**TASK INSTRUCTIONS**.
Across the listing, the lines that include "Collapse" must be tallied and reported as a bare number.

**AVAILABLE DATA**.
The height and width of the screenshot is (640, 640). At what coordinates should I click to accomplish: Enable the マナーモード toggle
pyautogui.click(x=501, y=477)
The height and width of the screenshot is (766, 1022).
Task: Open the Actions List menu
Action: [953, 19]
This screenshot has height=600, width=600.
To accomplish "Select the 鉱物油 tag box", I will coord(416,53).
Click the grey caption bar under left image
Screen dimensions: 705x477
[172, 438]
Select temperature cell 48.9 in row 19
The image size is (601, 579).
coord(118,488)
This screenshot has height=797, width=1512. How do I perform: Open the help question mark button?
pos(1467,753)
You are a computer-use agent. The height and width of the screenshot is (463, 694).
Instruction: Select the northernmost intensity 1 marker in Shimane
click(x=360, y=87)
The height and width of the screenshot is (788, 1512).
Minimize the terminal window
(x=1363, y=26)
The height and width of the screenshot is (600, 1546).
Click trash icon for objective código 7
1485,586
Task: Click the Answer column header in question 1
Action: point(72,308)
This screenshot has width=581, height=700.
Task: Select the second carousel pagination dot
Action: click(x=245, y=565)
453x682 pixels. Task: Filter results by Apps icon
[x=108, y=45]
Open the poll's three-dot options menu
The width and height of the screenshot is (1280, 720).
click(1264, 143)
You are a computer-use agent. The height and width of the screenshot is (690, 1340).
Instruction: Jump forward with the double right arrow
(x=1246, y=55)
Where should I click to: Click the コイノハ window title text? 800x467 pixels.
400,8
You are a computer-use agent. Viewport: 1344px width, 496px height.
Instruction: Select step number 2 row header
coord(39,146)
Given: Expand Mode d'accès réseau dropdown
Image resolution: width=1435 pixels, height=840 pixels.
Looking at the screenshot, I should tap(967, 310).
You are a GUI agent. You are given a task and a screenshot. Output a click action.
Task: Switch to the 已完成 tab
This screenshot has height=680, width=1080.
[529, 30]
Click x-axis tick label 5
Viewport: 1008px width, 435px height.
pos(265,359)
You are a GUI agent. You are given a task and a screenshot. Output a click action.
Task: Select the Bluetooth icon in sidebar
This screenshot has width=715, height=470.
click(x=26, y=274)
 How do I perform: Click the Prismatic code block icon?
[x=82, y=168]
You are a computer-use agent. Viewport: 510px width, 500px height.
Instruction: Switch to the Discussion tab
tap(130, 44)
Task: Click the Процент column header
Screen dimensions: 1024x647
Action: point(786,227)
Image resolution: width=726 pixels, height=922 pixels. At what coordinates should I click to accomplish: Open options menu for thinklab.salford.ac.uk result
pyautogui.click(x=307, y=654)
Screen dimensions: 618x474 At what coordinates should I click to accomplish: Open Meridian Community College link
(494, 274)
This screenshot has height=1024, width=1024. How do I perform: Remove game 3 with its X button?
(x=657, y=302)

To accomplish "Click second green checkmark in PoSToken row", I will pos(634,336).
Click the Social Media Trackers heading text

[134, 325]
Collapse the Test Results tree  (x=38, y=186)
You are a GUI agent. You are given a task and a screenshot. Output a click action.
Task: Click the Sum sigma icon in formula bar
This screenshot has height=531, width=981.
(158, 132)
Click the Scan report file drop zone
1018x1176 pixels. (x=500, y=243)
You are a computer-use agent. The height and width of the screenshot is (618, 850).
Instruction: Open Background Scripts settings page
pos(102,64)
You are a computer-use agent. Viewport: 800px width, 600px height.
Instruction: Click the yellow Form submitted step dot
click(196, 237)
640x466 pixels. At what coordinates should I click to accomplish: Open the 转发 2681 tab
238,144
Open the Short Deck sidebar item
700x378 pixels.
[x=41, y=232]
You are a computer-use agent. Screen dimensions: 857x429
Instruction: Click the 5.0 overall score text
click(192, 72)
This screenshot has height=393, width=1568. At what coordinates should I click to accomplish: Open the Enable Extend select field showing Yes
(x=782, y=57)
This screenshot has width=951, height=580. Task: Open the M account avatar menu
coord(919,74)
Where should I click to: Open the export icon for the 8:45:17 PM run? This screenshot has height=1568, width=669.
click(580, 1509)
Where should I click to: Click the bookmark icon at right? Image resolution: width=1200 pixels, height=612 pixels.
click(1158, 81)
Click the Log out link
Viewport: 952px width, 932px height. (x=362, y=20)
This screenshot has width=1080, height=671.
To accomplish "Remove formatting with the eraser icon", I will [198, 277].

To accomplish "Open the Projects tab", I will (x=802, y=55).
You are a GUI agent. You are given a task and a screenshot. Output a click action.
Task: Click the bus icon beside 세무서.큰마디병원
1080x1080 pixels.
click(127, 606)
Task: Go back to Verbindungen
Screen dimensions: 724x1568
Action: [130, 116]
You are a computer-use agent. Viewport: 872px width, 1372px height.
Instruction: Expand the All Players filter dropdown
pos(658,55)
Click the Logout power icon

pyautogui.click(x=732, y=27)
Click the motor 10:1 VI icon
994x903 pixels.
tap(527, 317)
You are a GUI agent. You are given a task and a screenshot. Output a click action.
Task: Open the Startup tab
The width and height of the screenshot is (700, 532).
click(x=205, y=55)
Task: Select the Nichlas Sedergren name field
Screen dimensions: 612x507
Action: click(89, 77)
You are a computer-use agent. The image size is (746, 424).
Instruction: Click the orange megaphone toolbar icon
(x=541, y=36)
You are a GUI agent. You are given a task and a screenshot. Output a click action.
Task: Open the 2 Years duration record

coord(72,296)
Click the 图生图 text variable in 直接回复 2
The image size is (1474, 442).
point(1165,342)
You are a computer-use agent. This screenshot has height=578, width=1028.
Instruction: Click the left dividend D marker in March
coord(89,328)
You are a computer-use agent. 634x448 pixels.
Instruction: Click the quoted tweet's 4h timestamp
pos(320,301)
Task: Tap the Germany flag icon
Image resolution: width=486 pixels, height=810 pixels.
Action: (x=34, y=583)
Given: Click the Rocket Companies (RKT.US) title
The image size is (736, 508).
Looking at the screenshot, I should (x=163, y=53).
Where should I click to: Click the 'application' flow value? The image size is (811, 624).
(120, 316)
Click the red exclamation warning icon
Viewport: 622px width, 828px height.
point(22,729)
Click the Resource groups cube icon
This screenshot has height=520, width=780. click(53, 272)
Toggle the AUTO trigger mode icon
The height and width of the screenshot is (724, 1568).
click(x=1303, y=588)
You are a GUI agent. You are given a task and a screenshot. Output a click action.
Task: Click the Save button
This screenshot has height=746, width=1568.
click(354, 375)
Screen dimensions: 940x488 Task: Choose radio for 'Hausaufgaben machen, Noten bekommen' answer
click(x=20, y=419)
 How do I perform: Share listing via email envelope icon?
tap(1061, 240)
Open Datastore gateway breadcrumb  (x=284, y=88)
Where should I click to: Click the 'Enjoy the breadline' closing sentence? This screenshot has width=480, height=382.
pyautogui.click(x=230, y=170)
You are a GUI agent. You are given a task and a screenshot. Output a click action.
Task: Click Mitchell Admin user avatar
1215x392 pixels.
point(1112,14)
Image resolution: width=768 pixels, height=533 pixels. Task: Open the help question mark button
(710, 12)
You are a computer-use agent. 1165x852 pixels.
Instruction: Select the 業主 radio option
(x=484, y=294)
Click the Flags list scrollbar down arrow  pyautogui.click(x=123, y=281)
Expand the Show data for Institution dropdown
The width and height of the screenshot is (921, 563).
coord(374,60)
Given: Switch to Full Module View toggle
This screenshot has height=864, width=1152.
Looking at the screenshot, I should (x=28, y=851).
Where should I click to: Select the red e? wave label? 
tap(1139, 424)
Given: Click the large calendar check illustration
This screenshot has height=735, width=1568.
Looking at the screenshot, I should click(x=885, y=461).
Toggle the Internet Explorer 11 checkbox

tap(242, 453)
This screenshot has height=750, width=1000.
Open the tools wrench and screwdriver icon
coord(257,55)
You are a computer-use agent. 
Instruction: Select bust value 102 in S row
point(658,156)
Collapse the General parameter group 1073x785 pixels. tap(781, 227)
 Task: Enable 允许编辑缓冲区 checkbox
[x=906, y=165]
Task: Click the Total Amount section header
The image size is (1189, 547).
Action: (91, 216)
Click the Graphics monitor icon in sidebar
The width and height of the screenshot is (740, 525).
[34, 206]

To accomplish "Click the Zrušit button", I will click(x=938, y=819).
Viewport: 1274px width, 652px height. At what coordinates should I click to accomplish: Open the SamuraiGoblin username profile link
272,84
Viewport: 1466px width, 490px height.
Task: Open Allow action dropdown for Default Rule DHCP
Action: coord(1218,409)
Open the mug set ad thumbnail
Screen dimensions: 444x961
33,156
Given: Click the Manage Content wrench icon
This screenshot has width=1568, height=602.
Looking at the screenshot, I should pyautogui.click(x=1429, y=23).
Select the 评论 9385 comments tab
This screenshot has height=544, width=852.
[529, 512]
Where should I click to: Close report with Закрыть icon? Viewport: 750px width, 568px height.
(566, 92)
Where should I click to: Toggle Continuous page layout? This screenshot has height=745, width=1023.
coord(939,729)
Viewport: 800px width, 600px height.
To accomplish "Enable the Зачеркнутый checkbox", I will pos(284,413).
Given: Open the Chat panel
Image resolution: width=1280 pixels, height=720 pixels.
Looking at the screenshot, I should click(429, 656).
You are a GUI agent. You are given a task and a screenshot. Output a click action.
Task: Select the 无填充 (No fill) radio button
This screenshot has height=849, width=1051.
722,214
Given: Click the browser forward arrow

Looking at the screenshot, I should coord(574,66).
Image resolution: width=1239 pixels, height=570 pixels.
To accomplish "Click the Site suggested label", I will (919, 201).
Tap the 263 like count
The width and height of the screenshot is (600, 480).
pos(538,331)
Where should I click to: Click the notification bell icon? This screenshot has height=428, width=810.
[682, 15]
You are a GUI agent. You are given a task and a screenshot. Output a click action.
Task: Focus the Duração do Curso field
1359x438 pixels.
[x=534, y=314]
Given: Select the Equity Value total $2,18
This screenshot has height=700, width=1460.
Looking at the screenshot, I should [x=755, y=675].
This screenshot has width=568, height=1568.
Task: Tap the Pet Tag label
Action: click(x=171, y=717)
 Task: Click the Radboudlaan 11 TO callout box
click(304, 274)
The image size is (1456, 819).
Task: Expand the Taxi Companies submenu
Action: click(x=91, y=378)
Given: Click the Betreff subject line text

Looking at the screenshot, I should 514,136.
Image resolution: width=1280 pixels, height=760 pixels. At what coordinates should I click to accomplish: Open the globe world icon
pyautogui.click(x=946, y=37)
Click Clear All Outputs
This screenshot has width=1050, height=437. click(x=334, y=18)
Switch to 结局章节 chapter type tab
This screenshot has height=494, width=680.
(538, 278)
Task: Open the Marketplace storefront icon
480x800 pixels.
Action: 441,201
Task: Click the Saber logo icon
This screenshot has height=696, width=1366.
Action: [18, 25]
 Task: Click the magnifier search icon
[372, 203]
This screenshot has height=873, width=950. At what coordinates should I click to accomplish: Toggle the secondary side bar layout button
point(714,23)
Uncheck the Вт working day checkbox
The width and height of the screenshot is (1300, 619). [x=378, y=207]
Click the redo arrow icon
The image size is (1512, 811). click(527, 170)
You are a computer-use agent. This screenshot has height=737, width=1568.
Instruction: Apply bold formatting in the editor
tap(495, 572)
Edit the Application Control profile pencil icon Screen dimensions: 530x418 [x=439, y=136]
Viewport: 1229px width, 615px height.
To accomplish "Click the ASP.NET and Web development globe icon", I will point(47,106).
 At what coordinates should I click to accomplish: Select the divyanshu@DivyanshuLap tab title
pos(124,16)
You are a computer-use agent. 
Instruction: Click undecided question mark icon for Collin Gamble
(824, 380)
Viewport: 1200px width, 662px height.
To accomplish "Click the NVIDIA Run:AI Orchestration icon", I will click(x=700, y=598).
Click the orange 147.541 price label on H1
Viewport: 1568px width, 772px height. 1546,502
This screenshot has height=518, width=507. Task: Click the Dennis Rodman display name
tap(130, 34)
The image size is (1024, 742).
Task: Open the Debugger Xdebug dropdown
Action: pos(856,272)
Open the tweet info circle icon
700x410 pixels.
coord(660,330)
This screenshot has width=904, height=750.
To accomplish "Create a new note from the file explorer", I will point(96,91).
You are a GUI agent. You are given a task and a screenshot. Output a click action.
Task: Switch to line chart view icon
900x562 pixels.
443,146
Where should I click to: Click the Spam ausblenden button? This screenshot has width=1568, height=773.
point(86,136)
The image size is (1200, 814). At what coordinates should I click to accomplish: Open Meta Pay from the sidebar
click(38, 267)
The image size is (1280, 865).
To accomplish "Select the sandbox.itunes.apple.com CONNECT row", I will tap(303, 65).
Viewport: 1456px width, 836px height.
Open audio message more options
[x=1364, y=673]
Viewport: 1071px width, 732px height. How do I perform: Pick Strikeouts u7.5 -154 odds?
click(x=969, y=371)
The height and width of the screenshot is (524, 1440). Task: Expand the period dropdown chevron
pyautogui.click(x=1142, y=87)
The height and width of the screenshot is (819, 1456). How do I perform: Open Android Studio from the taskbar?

**SOLUTION**.
2